EXERCISE BRIEF
Among the entries below, how many lines contain "dropdown"? Answer with the number only.

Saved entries
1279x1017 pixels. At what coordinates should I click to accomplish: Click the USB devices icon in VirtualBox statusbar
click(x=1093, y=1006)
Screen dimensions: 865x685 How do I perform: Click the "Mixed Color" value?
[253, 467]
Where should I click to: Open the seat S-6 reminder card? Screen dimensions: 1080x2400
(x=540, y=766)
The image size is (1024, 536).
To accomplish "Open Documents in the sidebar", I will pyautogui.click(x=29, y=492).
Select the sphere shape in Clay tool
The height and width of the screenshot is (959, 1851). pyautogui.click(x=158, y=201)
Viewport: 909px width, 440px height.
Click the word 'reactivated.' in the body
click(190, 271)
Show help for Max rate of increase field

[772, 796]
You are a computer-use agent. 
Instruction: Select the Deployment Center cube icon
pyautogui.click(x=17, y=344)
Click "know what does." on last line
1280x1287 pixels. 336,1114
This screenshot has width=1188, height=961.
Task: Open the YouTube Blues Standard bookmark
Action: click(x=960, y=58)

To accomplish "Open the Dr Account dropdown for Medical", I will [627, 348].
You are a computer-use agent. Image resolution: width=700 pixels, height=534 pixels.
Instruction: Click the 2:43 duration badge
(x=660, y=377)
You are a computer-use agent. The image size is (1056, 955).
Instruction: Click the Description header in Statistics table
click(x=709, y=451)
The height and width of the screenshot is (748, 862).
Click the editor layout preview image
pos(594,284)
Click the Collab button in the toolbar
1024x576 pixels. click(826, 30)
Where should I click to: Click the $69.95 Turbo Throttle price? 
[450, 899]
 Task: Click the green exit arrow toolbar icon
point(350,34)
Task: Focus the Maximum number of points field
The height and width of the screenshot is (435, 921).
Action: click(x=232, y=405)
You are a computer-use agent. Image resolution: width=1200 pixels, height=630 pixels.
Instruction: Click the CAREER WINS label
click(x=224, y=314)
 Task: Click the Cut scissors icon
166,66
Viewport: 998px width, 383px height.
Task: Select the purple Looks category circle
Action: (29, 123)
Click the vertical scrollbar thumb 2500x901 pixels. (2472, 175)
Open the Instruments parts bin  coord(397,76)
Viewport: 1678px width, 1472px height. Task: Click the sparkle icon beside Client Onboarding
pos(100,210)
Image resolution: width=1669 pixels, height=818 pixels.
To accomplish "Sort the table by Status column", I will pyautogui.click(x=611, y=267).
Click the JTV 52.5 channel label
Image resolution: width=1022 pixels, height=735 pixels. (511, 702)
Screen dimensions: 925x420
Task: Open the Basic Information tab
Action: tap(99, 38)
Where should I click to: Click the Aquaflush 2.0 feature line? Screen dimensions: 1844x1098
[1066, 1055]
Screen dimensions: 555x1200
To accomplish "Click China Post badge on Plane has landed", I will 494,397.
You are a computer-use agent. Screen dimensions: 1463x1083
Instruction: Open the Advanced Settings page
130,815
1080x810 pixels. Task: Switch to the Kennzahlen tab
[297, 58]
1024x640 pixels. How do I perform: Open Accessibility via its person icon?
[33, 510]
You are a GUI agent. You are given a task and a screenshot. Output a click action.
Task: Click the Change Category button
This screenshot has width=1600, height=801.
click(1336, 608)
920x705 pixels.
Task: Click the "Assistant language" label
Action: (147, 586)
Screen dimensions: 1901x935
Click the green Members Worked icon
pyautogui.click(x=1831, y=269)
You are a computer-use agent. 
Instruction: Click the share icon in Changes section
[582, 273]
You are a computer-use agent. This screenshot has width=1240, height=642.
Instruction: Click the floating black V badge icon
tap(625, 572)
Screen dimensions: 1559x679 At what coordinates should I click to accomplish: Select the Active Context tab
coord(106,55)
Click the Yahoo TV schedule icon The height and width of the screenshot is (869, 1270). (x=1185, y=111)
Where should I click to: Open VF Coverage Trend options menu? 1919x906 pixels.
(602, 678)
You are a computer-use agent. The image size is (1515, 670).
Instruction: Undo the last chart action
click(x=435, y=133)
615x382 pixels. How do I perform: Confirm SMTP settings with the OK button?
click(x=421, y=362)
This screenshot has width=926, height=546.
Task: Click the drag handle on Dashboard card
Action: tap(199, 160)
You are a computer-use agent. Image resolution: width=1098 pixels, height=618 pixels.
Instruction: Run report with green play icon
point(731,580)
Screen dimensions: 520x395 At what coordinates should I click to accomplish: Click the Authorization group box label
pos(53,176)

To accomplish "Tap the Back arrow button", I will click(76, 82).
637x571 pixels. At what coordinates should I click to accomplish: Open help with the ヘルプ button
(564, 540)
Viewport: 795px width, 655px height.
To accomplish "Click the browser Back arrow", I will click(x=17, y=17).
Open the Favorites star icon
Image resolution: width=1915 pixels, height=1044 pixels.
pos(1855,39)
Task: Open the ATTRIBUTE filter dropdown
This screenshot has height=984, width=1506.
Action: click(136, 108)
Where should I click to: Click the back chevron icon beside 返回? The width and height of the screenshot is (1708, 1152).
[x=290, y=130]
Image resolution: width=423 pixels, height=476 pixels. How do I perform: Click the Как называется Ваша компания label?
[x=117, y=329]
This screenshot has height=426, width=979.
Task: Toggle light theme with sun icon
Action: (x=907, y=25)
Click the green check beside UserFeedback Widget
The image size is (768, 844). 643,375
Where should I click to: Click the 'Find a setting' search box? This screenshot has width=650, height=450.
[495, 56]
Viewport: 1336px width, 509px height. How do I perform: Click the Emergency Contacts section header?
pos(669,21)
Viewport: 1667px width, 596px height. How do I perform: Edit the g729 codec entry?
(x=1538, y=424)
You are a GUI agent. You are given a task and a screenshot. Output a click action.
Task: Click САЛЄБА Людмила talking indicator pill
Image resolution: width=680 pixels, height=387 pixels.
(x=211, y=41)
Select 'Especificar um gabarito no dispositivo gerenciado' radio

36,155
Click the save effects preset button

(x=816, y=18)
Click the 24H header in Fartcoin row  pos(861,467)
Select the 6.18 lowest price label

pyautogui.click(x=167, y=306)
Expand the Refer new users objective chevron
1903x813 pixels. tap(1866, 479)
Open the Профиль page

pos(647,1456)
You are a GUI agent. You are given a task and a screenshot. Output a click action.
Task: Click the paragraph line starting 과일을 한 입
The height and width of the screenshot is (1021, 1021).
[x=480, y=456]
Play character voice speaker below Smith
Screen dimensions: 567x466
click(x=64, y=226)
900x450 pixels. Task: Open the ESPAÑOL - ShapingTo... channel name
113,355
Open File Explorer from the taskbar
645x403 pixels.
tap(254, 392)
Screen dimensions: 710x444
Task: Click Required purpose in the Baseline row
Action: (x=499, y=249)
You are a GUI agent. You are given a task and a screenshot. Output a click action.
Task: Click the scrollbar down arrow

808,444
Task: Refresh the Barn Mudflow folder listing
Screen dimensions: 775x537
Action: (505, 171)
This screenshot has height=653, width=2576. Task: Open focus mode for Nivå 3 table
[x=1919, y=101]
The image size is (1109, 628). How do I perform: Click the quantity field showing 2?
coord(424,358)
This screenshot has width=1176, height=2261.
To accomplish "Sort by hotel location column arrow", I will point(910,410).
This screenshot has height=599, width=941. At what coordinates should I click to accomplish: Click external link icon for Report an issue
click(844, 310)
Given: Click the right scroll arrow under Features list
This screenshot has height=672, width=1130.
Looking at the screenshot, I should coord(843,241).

YOUR SOLUTION
2